Factor-VIII is a protein that plays a critical role in the blood clotting process. It is one of several clotting factors that work together to form a clot and stop bleeding. Factor-VIII is produced in the liver and circulates in the bloodstream in an inactive form until it is needed. When an injury occurs and bleeding begins, the inactive factor-VIII is activated and becomes part of the clotting cascade, which ultimately forms a stable clot.

Haemophilia A and its inheritance

Haemophilia A is an X-linked recessive disorder, which means it is caused by mutations in the F8 gene on the X chromosome. Since females have two X chromosomes and males have one X and one Y chromosome, haemophilia A is more commonly seen in males.
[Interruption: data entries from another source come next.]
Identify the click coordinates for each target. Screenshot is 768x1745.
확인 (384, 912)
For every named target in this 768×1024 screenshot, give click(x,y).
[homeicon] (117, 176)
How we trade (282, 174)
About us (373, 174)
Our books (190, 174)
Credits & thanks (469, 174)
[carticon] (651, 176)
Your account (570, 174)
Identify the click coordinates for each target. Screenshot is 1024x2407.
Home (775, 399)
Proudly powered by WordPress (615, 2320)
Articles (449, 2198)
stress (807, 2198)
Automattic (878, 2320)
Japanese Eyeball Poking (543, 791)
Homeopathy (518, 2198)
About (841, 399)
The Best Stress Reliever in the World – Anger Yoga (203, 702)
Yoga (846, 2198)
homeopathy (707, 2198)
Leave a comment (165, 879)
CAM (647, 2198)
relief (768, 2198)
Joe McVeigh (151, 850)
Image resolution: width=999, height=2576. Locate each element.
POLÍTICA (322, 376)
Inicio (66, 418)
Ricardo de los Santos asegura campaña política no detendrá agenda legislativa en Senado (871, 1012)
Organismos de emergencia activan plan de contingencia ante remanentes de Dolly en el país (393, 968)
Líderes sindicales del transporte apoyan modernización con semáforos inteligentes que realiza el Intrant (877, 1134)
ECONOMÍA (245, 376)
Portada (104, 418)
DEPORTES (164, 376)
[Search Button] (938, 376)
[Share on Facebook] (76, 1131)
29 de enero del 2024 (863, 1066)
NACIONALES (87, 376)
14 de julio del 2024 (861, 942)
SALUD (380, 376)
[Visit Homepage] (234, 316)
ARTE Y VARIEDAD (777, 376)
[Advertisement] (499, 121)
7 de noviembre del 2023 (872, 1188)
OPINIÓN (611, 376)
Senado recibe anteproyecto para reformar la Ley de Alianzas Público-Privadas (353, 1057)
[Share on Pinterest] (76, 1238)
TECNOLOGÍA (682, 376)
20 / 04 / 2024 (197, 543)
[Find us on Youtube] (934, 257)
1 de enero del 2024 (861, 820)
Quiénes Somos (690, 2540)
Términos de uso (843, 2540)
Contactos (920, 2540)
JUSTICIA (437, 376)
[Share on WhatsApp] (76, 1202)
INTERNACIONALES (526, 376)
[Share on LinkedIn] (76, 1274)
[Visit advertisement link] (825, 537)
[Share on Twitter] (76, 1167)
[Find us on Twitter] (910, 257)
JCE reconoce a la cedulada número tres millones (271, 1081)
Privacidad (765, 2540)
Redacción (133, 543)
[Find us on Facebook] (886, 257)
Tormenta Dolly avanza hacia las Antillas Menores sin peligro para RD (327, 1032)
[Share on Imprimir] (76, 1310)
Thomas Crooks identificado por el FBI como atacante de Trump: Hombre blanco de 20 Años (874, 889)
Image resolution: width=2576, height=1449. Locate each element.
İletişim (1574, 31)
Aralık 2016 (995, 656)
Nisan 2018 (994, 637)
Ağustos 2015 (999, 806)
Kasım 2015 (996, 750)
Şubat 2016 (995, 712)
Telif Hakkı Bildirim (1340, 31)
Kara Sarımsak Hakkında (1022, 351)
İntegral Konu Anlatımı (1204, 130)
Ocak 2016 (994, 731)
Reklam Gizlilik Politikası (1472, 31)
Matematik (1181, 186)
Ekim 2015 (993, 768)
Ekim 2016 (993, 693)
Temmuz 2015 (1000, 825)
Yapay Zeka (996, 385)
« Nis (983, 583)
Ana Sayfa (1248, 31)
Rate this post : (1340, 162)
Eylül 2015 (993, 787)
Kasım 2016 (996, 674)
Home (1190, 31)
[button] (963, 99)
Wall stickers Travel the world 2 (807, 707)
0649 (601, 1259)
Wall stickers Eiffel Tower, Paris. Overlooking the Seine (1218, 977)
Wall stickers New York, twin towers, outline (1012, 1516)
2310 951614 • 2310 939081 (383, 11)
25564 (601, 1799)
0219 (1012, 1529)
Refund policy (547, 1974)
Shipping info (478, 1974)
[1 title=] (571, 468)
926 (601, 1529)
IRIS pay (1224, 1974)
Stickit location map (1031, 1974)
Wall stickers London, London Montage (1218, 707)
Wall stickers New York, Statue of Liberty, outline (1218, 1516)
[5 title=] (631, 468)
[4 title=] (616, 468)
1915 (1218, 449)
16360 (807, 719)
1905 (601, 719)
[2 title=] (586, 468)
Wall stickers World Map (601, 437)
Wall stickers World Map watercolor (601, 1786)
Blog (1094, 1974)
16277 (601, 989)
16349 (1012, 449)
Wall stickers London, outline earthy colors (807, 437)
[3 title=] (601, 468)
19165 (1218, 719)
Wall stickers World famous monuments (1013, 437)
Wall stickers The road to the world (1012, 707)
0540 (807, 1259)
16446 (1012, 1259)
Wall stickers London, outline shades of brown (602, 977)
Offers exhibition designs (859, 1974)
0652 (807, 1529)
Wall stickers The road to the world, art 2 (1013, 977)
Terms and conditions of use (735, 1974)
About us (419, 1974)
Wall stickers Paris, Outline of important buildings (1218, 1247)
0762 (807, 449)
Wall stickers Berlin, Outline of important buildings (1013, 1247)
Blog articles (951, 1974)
Females can be carriers of the disorder and can pass the faulty gene to their offspring.

Symptoms and treatment of haemophilia A

The symptoms of haemophilia A can vary depending on the severity of the clotting factor deficiency. Mild cases may not cause any symptoms, while severe cases can result in spontaneous bleeding episodes, joint damage, and other complications. Treatment for haemophilia A typically involves replacement therapy with clotting factor VIII, which can be administered on a regular basis or as needed to control bleeding episodes. In some cases, gene therapy may also be used to correct the underlying genetic defect.